= Naduvazhi =

Microstate princes in Kerala, India

Location of Kerala in India

Naduvazhi, also known as Deshavazhi (IAST: nātuvāḻi; lit. 'The ruler of the land'), is a Malayalam term used for the feudatory Nair and Samantan princes who ruled over microstates that are now administrative parts of Kerala, India. They constituted the aristocratic class of Nairs within the Hindu caste system and were either kings themselves or nobility in the service of the kings of Kerala.

==Function==
Prior to the British reorganisation of the area now known as Kerala, it was divided into around ten feudal states. Each of these was governed by a rajah (king) and was subdivided into organisational units known as nads. In turn, the nads were divided into dēsams, which anthropologist Kathleen Gough considers to be villages. However, the early 20th-century historian Kavalam Panikkar states that the dēsams were themselves divided into amsas, and that it was the latter unit that were the villages. He believes that generally only the amsas survived the reorganisation.

The person who governed the nad was known as the naduvazhi. It was an inherited role, originally bestowed by a king, and of a lower ritual rank than the royal lineages. They generally belonged to the Samantan or the Nair caste. However, some naduvazhi were feudatory chiefs, former kings whose territory had been taken over by, for example, the Zamorins of Calicut, who was from Eradi caste of Malabar. In these instances, although they were obeisant to the rajah they held a higher ritual rank than the Zamorin as a consequence of their longer history of government; they also had more power than the vassal chiefs. The naduvazhi families each saw themselves as a distinct caste in the same manner as did the rajahs; they did not recognise other naduvazhi families as being equal to them. The naduvazhi maintained criminal and civil order and could demand military service from all Nairs below him. There was usually a permanent force of between 500 and 1000 men available and these were called upon by the rajah when required. All fighting was usually suspended during the monsoon period of May to September, when movement around the country was almost impossible. Beaten roads and wheeled vehicle transport were rare until mid 18th century.

==Titles==
Naduvazhis of Kerala used different titles. Common among them are Raja, Kidāvu, Unnithiri, Adiyodi, Pillai, Prabhu, Thirumalpad, Samantan Kaimal, Karthav, Thampan, etc. The Deshavazhis, who were ranked beneath them, used the title Kaimal, Karthav, kurup, Nayanar, Madambi Pillai, Vāzhunnor, Samantan Nambiar, Moopil Nair, etc.
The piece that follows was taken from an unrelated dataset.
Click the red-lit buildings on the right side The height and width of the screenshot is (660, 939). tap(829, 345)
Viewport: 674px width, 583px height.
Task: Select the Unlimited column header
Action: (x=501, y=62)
They were wealthy and independent noble barons who ranked under the Deshavazhis and used the title Nambiar (Nair subcaste), Naluveettil Pillai, Unnithan, Eshmanan/Emān, Mannādiar, Mooppil Nair, etc.

Historians, including Robin Jeffry, Faucett and Samuel Mateer, are of the opinion that as with all other Kings of Malabar Coast (Kerala), the Cochin Raja and Venadu Swarupam was also of Samantan or Nair origin. Mateer states: "There seems reason to believe that the whole of the kings of Malabar also, notwithstanding the pretensions set up for them of late by their dependents, belong to the same great body, and are homogeneous with the mass of the people called Nairs. Sometimes the naduvazhi was given the additional title of Prabhu by the Raja, if he had a higher than average number of Nairs under his command. He was called Ayyayira Prabhu, if he had 5,000 Nairs, and if he had 10,000 or more, then he was called a Pathinayira Prabhu."